What needs to be done: Keeping every word the same, give again only the lines from the one with "Where should I click to: Go" through the end of the data, both included, and leave every picture out.

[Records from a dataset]

----------------

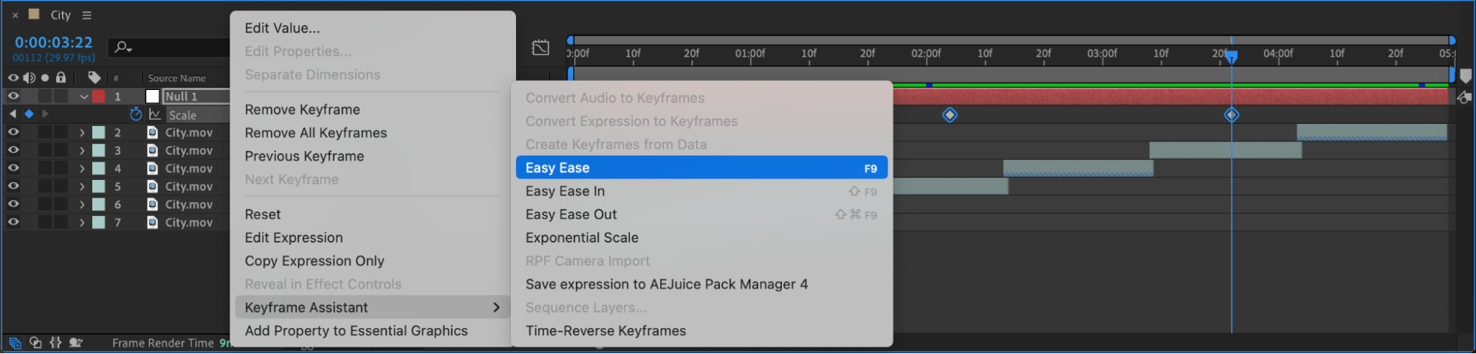Toggle the Transfer Controls pane icon

coord(35,343)
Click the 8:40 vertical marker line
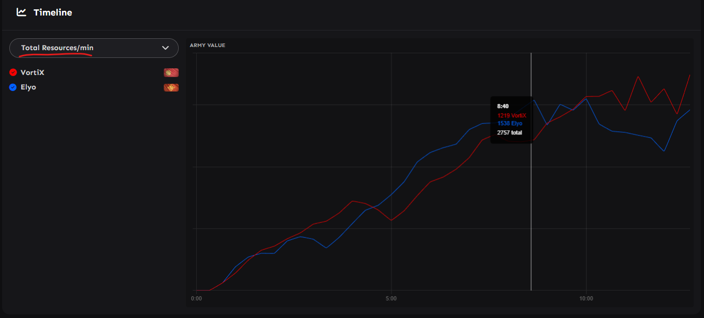Viewport: 704px width, 318px height. [x=531, y=207]
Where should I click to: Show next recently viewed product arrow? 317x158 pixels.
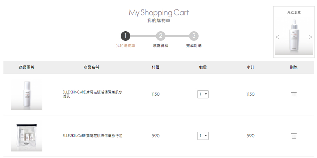311,37
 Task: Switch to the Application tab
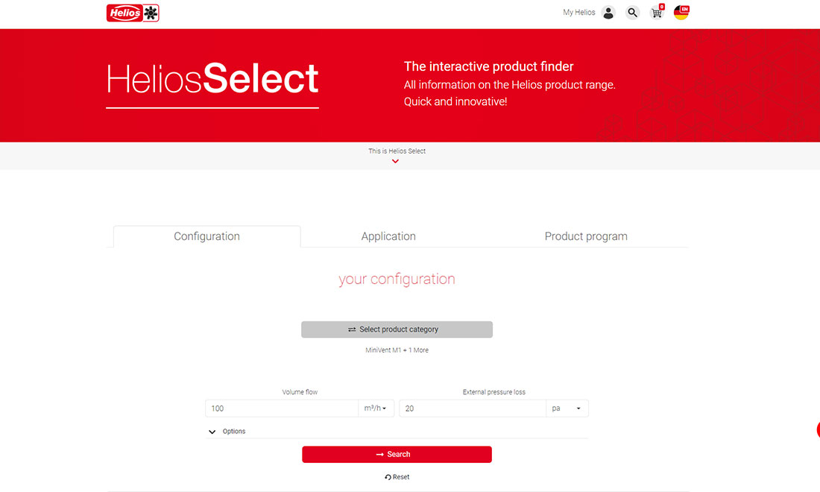(388, 236)
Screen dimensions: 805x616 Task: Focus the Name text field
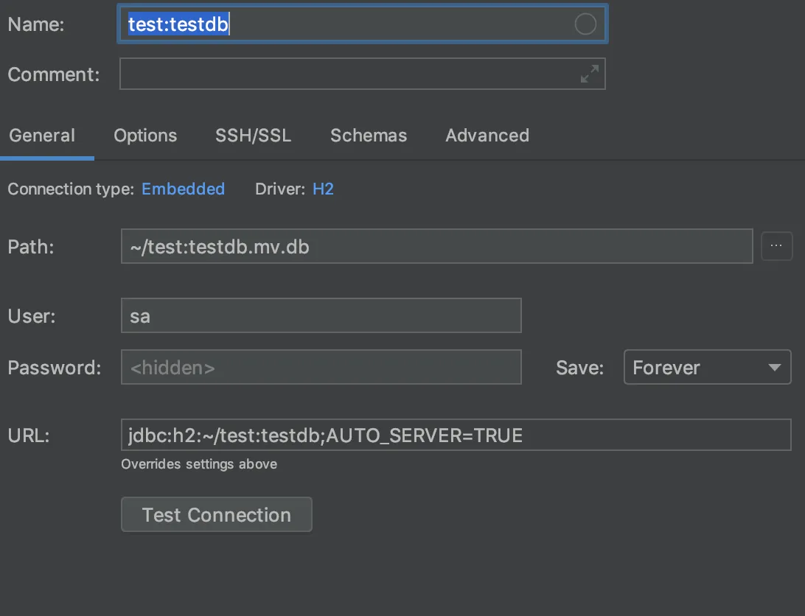coord(398,24)
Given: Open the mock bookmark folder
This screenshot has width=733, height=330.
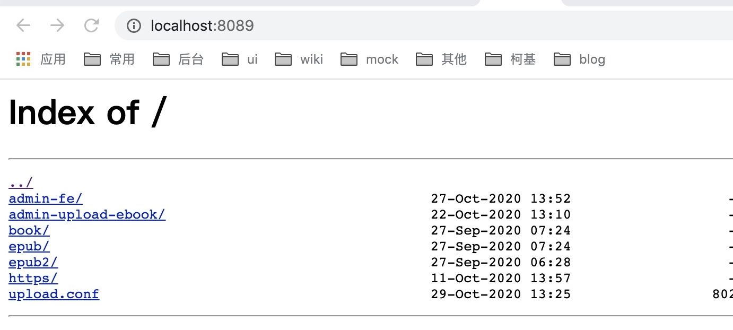Looking at the screenshot, I should [x=370, y=59].
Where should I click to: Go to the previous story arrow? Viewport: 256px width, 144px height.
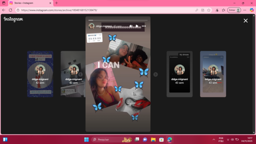click(80, 74)
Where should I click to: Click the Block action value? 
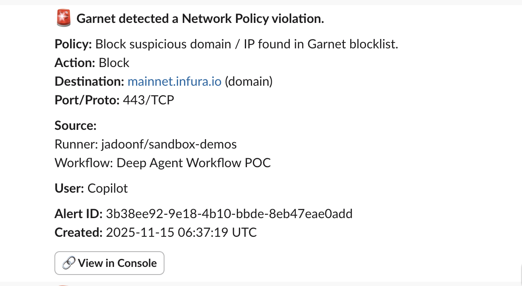[x=113, y=62]
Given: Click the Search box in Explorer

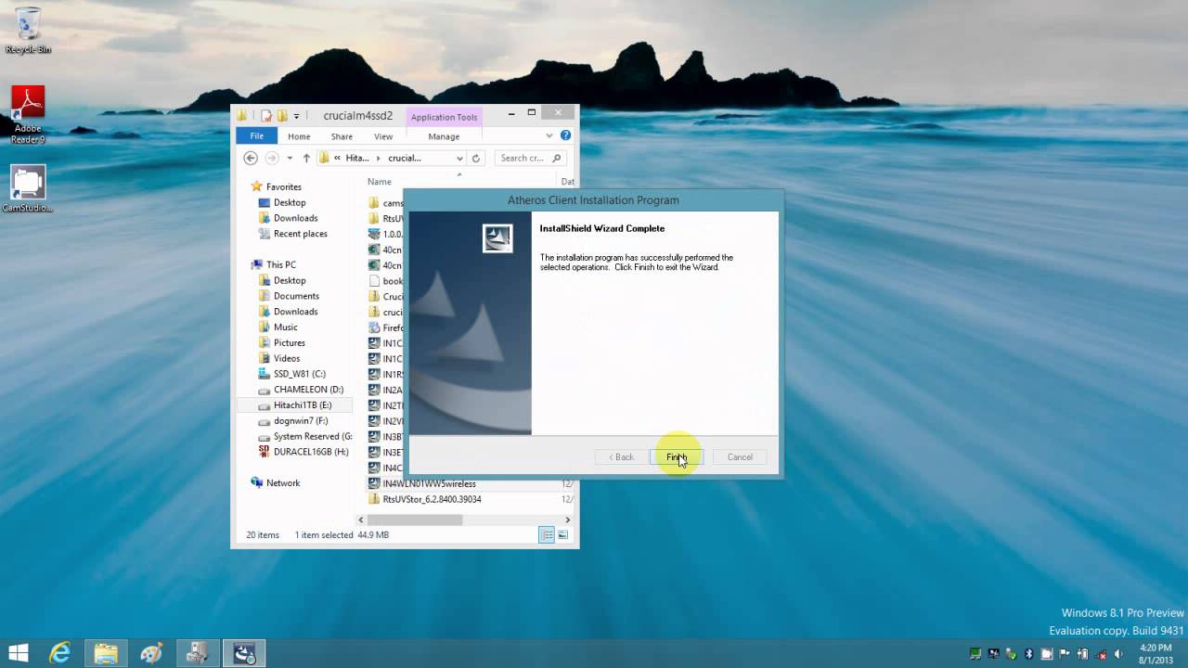Looking at the screenshot, I should (x=523, y=158).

----------------

Task response:
Where should I click to: Go to the previous story arrow? Viewport: 256px width, 144px height.
click(80, 74)
Where should I click to: Click the Block action value? 
[x=113, y=62]
Given: Click the Search box in Explorer

Looking at the screenshot, I should (x=523, y=158).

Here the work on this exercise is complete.